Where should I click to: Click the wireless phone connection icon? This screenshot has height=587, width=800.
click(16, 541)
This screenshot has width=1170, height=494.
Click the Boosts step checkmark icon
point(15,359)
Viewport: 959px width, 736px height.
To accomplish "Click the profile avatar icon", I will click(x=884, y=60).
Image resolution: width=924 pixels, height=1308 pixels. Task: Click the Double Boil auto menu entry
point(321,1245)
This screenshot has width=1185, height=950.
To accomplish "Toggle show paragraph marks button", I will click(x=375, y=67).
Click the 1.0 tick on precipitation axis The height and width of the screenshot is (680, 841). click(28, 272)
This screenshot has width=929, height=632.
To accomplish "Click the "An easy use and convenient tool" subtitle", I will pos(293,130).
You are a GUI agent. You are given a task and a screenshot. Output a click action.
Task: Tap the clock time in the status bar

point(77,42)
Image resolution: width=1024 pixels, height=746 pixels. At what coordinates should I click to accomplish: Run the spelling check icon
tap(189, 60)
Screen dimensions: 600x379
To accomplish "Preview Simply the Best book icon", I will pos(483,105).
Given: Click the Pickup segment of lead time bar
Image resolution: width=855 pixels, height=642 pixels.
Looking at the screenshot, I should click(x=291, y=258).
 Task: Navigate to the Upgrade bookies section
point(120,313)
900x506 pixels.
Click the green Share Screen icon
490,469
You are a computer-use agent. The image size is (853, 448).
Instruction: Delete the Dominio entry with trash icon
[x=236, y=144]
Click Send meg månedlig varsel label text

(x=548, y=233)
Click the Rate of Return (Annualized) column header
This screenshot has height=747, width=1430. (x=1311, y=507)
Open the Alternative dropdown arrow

+++++

WHAT TO PRODUCE —
Write out the whole listing again, keeping every character as it is.

TASK ANSWER —
Where should I click to: Click the wireless phone connection icon? This screenshot has height=587, width=800.
click(16, 541)
This screenshot has width=1170, height=494.
Click the Boosts step checkmark icon
point(15,359)
Viewport: 959px width, 736px height.
To accomplish "Click the profile avatar icon", I will click(x=884, y=60).
Image resolution: width=924 pixels, height=1308 pixels. Task: Click the Double Boil auto menu entry
point(321,1245)
This screenshot has width=1185, height=950.
To accomplish "Toggle show paragraph marks button", I will click(x=375, y=67).
Click the 1.0 tick on precipitation axis The height and width of the screenshot is (680, 841). click(28, 272)
This screenshot has width=929, height=632.
To accomplish "Click the "An easy use and convenient tool" subtitle", I will pos(293,130).
You are a GUI agent. You are given a task and a screenshot. Output a click action.
Task: Tap the clock time in the status bar

point(77,42)
Image resolution: width=1024 pixels, height=746 pixels. At what coordinates should I click to accomplish: Run the spelling check icon
tap(189, 60)
Screen dimensions: 600x379
To accomplish "Preview Simply the Best book icon", I will pos(483,105).
Given: Click the Pickup segment of lead time bar
Image resolution: width=855 pixels, height=642 pixels.
Looking at the screenshot, I should click(x=291, y=258).
 Task: Navigate to the Upgrade bookies section
point(120,313)
900x506 pixels.
Click the green Share Screen icon
490,469
You are a computer-use agent. The image size is (853, 448).
Instruction: Delete the Dominio entry with trash icon
[x=236, y=144]
Click Send meg månedlig varsel label text

(x=548, y=233)
Click the Rate of Return (Annualized) column header
This screenshot has height=747, width=1430. (x=1311, y=507)
Open the Alternative dropdown arrow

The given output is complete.